Kollmorgen suggested a merger with Macbeth Corporation in 1967, pointing out the synergy of its color and spectrophotometry business with the Macbeth product lines. Renowned innovator Norman Macbeth, whose father invented artificial daylighting, saw the opportunity as a way to fast-track the realization of his dream of offering a complete approach to the light and color instrumentation and standards markets.
In 1949, another pioneer, Robert “Bob” Swiggett, was working as a project engineer at Powers Chemco, in Glen Cove, New York, when a co-worker showed him a U.S. Army Signal Corps report on graphically produced patterns with crude copper patterns on a phenolic base. This inspired Bob to design some etched patterns of what a printed circuit would be – and then he exhibited them at the Institute of Radio Engineers' annual convention. The show, plus many educational sales calls, resulted in sample orders from RCA, G.E., and Delco Radio – forcing Bob and his staff of two to begin production in Chemco’s basement.
Sales of printed circuit boards reached $50,000 in 1951 and Photocircuits Corporation was officially formed with John D. Maxwell as President, Bob Swiggett as Executive Vice President, and a support staff of five.
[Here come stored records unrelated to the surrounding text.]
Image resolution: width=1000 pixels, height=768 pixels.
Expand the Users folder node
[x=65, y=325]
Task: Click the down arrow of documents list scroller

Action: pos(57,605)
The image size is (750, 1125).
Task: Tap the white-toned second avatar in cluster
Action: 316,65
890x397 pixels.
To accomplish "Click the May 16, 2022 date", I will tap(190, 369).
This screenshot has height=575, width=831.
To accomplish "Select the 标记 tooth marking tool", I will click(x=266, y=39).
Then Photocircuits developed the basic building blocks of the printed circuit process – epoxy-glass laminates and plated-through holes – in 1952. This led to a contract for the U.S. Air Force with IBM as a partner. Production chaos ensued at Powers Chemco: Boards were printed in the basement, plated and etched in a garage 200 feet away, and assembled across the street in the cellar of a bar.
They’d move into a new 32,000 sq.-ft. facility on Sea Cliff Avenue in 1956. By 1967, Photocircuits was approaching $10 million in sales, but the company was staggering under the weight of its own growth and sought capital to fund its further expansion. The company looked into going public, but found itself valued at only $9 million in a public offering. In early 1970, Dick Rachals, president of Kollmorgen, and an old friend and sailing buddy of Bob’s, proposed a deal. Kollmorgen and Photocircuits merged in February, 1970.
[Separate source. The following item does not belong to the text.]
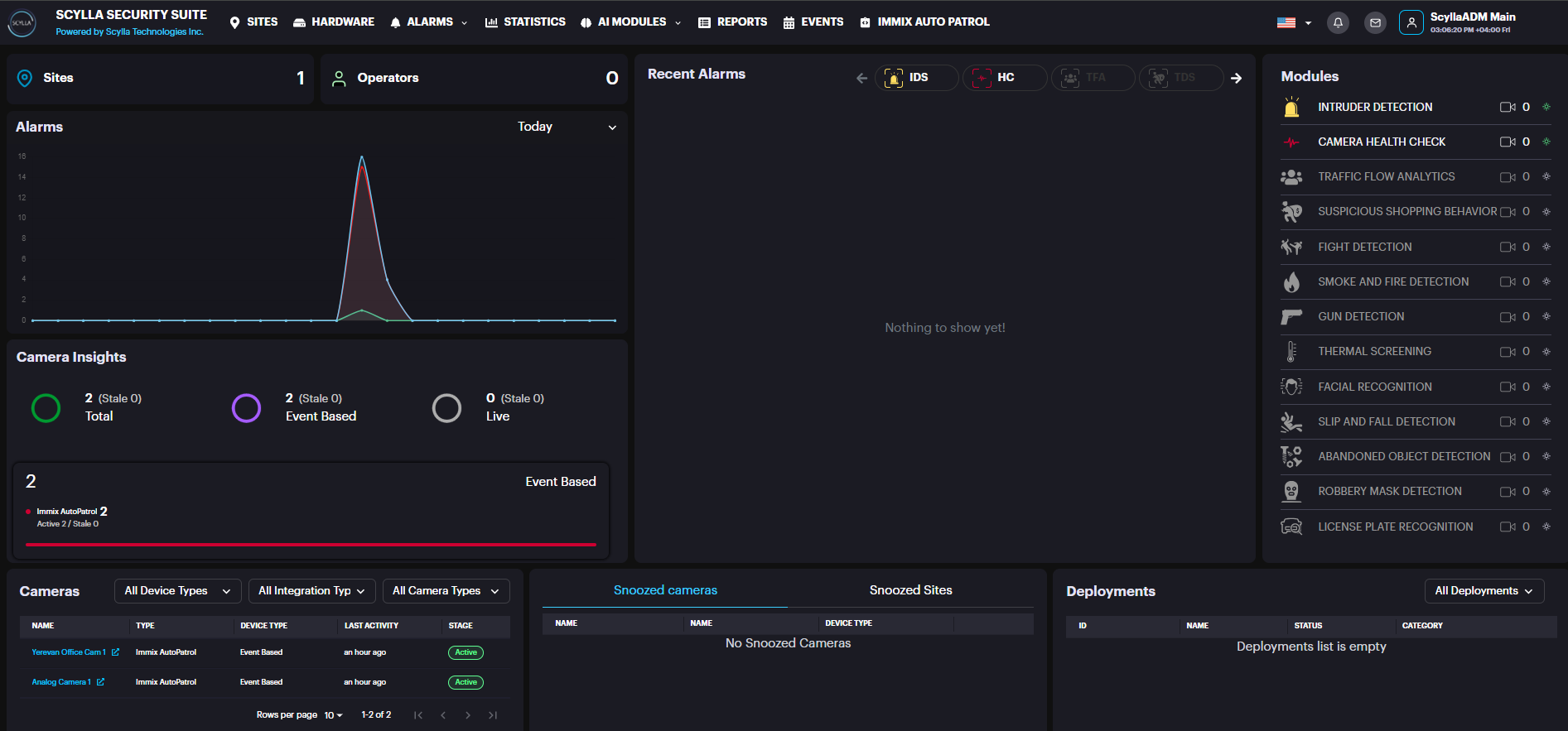This screenshot has height=731, width=1568.
Task: Click the red Immix AutoPatrol progress bar
Action: click(x=311, y=545)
Bob and his brother, James, would revolutionize management “smallness” at Kollmorgen. Their concept of productization, where all employees on product teams were eligible for bonuses; managers held monthly meetings to review business conditions; and each worker conducted a ''reverse review,'' an annual evaluation of superiors, which landed the company on the top 100 companies to work for list in 1984.
Today over 1,500 employees from around the world remain inspired by the spirit of innovation the company’s pioneers exhibited. Our teams listen to our customers’ ideas and put them in motion in ways they may have not even dreamed possible.
Kollmorgen is a brand of Regal Rexnord (NYSE: RRX), a premier global designer and producer of a wide range of motion control and power transmission solutions. With engineered components and systems that provide the essential control of equipment speed, torque, positioning, and other functions, Regal Rexnord products can be used in nearly any machine, process or application involving motion.